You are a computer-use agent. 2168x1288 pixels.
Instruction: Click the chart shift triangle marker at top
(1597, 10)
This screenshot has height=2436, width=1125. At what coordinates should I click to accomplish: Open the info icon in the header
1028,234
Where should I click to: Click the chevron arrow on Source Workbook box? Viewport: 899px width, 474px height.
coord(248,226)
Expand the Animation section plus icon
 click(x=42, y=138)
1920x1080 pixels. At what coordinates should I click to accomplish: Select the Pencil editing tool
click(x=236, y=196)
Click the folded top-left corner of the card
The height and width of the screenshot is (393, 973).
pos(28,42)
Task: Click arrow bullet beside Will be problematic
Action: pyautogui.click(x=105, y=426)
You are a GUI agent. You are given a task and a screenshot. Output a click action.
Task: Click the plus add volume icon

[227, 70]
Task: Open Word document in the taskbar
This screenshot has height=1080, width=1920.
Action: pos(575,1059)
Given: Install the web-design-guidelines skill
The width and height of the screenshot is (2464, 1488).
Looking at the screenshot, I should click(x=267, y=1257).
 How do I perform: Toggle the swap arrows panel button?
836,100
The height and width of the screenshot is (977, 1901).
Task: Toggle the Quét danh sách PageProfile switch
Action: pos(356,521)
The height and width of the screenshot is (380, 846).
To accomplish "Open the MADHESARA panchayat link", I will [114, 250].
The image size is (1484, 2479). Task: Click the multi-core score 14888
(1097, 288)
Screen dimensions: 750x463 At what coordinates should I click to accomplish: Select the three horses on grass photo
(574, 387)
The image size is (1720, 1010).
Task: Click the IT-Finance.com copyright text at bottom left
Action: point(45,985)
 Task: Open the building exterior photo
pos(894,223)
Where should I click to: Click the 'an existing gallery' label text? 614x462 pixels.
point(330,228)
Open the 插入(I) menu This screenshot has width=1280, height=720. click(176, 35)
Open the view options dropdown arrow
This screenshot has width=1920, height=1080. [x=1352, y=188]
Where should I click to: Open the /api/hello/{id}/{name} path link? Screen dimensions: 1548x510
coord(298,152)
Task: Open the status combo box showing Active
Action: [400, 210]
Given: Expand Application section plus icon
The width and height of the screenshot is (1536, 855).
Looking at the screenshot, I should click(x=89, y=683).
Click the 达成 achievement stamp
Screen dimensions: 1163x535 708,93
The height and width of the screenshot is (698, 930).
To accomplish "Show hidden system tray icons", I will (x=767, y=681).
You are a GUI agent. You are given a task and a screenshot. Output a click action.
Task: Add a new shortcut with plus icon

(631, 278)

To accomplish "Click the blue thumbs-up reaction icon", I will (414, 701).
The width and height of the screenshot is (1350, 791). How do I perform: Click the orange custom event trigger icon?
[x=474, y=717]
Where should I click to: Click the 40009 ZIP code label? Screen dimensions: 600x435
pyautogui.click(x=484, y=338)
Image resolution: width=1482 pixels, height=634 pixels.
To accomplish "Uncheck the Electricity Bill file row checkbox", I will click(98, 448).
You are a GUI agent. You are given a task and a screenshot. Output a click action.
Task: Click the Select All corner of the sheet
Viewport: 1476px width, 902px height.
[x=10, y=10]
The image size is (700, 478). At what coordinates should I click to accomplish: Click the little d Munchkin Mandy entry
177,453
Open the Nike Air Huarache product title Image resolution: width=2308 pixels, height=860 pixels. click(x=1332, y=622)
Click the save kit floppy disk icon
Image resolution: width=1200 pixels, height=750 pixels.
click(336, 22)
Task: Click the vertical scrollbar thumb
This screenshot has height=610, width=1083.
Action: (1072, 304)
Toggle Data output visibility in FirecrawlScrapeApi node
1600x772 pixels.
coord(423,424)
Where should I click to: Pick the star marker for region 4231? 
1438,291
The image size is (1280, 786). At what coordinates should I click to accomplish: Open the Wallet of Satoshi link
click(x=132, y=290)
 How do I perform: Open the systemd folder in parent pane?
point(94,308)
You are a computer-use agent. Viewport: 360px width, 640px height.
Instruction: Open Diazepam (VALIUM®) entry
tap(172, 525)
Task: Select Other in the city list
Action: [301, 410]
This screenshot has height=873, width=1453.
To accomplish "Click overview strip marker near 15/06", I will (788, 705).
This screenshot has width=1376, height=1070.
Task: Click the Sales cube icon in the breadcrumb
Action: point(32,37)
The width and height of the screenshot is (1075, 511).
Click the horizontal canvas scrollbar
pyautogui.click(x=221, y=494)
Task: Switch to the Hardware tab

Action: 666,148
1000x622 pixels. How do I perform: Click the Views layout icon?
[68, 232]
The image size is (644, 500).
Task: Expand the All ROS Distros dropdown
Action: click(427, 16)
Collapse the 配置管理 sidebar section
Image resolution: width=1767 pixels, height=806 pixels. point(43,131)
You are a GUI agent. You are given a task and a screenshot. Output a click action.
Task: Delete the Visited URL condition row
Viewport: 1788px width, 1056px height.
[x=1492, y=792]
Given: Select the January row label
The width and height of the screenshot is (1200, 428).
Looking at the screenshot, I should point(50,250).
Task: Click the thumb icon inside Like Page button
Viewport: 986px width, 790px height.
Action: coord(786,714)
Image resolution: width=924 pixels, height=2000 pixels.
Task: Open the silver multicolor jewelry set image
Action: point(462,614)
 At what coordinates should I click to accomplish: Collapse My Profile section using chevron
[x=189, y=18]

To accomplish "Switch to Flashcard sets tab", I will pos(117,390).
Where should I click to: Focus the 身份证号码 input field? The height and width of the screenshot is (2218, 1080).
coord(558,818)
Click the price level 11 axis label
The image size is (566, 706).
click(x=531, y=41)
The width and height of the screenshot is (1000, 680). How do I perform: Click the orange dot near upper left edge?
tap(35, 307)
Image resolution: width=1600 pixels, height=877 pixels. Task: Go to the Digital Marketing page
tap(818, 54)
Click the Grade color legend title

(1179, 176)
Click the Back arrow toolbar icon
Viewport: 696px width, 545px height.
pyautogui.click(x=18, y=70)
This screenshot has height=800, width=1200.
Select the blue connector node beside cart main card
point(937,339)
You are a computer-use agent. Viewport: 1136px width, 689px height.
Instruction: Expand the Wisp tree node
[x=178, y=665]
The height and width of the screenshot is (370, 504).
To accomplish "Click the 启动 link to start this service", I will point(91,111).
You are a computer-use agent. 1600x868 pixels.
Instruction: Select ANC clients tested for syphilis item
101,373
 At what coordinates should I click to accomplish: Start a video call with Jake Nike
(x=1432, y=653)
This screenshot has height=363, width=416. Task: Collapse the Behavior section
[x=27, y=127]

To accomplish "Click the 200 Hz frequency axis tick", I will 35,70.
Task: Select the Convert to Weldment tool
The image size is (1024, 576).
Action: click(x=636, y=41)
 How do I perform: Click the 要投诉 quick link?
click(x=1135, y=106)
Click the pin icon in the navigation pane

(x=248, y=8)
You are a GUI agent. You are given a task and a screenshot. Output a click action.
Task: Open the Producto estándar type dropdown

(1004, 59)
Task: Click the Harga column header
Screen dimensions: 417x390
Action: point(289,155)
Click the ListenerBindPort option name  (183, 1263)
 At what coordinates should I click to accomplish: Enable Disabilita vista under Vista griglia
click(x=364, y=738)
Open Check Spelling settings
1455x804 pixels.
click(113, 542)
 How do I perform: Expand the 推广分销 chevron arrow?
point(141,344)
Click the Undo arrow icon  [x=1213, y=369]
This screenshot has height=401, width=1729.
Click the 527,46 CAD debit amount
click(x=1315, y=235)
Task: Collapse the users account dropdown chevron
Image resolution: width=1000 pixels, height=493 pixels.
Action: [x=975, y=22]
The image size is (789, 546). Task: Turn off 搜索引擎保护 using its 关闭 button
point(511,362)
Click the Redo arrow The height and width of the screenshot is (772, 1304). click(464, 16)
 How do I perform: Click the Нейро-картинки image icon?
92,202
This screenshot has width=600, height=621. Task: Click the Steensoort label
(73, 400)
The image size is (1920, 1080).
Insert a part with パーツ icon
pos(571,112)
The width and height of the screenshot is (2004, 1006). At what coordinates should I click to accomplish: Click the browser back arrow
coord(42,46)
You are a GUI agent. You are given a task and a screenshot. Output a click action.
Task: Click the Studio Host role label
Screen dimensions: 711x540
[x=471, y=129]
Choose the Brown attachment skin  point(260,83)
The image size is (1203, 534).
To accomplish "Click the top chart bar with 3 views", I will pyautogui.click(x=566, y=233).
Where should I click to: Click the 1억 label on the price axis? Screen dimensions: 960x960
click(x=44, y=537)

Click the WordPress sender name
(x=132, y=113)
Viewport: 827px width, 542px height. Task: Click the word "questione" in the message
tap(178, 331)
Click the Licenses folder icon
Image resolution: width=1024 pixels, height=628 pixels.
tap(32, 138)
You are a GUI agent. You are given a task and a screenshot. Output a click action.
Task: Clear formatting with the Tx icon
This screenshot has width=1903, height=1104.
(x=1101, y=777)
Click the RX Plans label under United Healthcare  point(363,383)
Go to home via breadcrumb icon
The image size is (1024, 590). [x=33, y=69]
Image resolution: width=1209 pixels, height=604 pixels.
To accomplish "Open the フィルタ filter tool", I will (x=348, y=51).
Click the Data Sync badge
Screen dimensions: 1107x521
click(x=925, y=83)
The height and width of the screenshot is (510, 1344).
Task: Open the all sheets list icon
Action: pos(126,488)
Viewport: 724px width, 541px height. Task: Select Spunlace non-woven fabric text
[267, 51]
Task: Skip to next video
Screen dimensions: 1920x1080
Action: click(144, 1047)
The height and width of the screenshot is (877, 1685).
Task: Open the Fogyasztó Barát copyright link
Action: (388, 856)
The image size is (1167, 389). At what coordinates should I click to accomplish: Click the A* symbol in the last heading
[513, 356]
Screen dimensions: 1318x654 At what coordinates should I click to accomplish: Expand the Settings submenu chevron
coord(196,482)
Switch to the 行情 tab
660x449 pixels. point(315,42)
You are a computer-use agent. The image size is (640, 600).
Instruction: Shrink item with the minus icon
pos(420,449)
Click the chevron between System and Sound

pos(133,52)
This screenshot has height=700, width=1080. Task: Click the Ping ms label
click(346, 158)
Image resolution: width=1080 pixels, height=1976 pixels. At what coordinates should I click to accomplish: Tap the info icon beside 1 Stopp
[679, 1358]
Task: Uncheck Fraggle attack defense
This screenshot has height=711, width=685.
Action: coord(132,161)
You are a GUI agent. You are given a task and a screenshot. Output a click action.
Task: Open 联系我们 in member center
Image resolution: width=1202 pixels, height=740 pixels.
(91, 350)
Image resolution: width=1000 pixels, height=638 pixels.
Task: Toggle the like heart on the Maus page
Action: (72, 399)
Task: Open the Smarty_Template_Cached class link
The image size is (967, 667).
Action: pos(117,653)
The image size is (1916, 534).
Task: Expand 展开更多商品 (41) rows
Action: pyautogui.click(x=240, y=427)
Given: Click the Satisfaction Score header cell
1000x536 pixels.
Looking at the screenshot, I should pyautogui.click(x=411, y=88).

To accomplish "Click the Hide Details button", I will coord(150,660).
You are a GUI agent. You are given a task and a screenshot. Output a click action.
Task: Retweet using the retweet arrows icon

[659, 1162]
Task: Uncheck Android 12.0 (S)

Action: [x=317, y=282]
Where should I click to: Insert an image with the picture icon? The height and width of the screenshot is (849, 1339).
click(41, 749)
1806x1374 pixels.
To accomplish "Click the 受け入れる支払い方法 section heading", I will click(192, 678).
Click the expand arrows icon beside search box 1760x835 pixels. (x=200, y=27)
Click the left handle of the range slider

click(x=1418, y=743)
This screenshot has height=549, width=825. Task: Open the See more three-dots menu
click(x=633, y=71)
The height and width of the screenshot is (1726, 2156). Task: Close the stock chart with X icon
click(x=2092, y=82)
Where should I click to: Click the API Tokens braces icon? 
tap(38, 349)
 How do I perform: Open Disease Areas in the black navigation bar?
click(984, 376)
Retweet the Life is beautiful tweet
┄┄┄┄┄┄
→ Goal
Can you arrange the stretch of the records above, from the line containing "How do I perform: Expand" through the line containing "click(x=1315, y=235)", as a Markdown table with the columns Row and Line, skipping any blank lines?

→ Expected answer
| Row | Line |
|---|---|
| 1 |  How do I perform: Expand the 推广分销 chevron arrow? |
| 2 | point(141,344) |
| 3 | Click the Undo arrow icon  [x=1213, y=369] |
| 4 | This screenshot has height=401, width=1729. |
| 5 | Click the 527,46 CAD debit amount |
| 6 | click(x=1315, y=235) |